Для передачи «Богдою» с Хабаровым была послана грамота, текст которой составил Францбеков.
Рассказ Хабарова о первом его походе в Даурию был подробно записан в Якутской приказной избе. Но он дошел до нас не в изложении самого Хабарова, который передавал события живым языком землепроходца, а будучи отредактированным в воеводской канцелярии либо дьяком Степановым, либо воеводой Франц-бековым. В таком виде он был включен в состав отписки Франц-бекова и Степанова, отправленной в Москву весной 1650 г. вместе с известием об организации экспедиции.
Редактируя и подправляя отписки Хабарова, Францбеков полагал, что чем больше трудностей экспедиции будет описано, тем выше ее деятельность будет оценена в Москве. Воевода был кровно заинтересован в этом. Поэтому и в первой и в последующих его отписках были допущены искажения ряда фактов, приведшие к неправильной характеристике действий землепроходцев и самого Хабарова некоторыми историками.
Опровержение современниками и очевидцами искажений в отписках воеводы началось уже во время пребывания Хабарова на Амуре.
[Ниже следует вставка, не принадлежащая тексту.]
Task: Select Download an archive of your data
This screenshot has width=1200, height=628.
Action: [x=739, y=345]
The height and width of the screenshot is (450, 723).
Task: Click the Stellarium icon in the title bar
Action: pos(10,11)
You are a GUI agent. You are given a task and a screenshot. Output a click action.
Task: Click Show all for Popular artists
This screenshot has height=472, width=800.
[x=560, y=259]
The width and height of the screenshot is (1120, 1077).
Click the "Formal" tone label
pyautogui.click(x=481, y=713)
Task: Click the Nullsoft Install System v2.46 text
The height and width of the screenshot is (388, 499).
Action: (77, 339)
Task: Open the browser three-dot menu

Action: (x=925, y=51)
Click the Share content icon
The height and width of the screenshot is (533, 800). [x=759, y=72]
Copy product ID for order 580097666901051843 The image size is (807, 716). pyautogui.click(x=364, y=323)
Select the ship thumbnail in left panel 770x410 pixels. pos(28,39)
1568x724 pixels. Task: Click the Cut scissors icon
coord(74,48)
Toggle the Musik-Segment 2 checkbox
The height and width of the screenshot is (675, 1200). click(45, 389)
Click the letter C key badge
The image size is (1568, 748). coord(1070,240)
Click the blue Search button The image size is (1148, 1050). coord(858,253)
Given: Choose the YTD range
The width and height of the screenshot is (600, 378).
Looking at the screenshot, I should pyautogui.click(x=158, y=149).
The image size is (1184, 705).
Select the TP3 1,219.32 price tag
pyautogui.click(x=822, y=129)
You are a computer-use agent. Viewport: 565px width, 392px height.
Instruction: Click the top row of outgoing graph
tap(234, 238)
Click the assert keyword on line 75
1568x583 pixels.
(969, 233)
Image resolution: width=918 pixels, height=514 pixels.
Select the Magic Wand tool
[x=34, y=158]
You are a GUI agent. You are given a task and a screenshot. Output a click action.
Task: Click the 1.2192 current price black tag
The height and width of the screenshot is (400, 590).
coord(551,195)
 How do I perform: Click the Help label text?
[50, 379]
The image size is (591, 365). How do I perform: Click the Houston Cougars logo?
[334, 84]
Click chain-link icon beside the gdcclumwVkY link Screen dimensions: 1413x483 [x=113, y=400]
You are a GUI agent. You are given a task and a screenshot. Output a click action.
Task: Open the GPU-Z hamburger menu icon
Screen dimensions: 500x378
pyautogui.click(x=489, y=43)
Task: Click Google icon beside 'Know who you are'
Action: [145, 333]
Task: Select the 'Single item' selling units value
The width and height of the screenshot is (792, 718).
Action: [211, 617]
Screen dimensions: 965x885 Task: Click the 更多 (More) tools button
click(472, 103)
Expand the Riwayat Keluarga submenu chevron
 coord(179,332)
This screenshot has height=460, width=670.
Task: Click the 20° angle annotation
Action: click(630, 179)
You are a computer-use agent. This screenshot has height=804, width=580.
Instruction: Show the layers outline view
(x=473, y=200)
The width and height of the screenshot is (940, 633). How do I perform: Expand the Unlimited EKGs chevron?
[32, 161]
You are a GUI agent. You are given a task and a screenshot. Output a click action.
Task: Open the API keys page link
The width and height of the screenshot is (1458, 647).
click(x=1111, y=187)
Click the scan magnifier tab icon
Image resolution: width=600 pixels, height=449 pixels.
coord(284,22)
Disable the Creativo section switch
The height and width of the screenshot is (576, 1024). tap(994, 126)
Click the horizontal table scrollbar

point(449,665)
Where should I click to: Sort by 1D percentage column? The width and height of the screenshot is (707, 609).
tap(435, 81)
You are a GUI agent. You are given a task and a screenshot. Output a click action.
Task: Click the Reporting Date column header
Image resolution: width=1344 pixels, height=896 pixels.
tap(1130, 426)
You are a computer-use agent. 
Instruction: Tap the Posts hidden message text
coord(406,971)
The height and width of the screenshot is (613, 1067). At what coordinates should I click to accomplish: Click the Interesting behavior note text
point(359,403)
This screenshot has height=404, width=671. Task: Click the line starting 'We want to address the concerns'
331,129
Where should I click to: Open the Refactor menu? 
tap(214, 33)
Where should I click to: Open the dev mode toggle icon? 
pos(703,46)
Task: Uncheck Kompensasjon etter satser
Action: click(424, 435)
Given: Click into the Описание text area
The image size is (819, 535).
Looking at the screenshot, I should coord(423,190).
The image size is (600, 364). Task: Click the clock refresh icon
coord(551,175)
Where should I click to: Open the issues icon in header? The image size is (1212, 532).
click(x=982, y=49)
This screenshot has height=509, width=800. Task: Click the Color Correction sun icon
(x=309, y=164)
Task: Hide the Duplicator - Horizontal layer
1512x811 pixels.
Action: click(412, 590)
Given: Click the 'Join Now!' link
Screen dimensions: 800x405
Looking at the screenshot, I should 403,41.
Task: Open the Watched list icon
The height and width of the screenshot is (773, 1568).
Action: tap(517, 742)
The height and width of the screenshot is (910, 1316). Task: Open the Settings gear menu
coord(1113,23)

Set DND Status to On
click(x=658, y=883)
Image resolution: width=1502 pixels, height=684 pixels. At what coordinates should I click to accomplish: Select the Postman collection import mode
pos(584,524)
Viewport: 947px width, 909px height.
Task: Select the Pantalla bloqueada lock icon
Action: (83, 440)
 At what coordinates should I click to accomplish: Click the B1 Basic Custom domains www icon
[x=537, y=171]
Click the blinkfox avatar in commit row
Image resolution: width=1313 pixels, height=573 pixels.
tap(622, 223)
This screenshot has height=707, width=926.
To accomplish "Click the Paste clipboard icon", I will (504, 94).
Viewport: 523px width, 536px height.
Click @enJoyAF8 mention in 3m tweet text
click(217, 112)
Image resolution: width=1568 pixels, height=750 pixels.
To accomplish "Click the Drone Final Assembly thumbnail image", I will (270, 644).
Например, в первой отписке Францбекова в Москву было написано, что даурка Моголчак не хотела добровольно давать показания и ее пытали («жгли огнем»). Факт этой жестокости был опровергнут даже недругом Хабарова и Францбекова дьяком Стеншиным, который, имея в виду этот конкретный случай, сообщил в Сибирский приказ, что Францбеков писал в отписке «чего там и не было». Пытку Моголчак отрицали в расспросных речах около 70 очевидцев, прямо заявивших, что «то писано ложно». Моголчак показания давала «своею охотой», т. е. добровольно, и «ее не пытали»36.
В Сибирский приказ отписка Францбекова о взятии Хабаровым 5 даурских городков пришла через год, в 1651 г. На нее сразу же обратили внимание и передали в руки главе приказа боярину кн. А. Н. Трубецкому. Алексеи Никитич Трубецкой играл тогда заметную роль при дворе Алексея Михайловича. По словам иностранцев, он был третьим человеком после царя и его родственника и «дядьки» Б. И. Морозова. С 1646 г. Трубецкой в течение 20 лет возглавлял два важнейших в стране приказа — Казанский дворец и Сибирский. Исследователь русско-китайских отношений В. С. Мясников считал Трубецкого «творцом восточной политики Москвы», имея в виду организацию им посольства в Китай и китайского торга в 50-х гг. XVII в.
Трубецкой очень заинтересовался отпиской о присоединении новых земель в Даурии. Правда, его интерес пока не связывался со взаимоотношениями России и Китая, потому что российская дипломатия в Москве и сибирская администрация не связывали имя «Богдоя», промелькнувшее в отписке Францбекова, с Цин-ским и тем более Китайским государством. Трубецкой спешил с докладом к царю по другой причине. В 1651 г. двор Алексея Михайловича все еще жил неприятным впечатлением от новгородского и псковского восстаний, и доклад об успехах в Приамурье пришелся бы как нельзя кстати. Трубецкой не ошибся.